> _Source material_
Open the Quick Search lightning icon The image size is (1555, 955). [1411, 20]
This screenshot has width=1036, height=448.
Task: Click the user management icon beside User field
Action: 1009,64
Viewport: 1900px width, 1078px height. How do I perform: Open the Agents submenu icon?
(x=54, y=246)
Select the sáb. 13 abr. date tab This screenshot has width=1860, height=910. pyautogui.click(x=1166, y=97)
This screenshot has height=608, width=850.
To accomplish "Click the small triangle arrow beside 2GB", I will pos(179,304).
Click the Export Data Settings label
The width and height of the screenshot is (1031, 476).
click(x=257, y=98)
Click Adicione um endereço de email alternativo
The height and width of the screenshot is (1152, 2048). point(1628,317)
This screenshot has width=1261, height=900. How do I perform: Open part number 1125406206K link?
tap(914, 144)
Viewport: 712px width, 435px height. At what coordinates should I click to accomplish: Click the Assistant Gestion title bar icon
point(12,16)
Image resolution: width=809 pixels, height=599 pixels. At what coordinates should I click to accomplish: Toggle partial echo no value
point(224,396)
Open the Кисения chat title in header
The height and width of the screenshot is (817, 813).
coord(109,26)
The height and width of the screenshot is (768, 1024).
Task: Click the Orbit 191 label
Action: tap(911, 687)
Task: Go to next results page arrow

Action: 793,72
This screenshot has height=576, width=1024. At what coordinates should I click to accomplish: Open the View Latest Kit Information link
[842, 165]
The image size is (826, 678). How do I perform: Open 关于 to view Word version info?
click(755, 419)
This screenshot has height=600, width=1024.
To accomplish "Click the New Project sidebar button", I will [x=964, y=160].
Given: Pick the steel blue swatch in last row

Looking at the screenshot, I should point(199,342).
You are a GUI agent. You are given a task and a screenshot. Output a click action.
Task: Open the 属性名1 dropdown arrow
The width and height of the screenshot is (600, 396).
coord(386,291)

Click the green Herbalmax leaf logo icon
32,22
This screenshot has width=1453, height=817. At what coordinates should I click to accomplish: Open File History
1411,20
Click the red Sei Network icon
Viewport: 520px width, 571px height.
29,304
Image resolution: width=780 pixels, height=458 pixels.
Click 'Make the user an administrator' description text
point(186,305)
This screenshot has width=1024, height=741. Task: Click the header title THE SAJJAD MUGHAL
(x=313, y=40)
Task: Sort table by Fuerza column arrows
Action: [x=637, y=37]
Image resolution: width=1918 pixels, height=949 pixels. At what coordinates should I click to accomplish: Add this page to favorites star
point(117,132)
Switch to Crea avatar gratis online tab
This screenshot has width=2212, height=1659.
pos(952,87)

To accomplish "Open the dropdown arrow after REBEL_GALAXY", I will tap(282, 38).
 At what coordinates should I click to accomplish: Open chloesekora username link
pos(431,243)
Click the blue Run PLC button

> _Activity_
Exactly how many lines of the data above hold the word "button"? The number is the whole answer.

> _Reply to the exercise_
2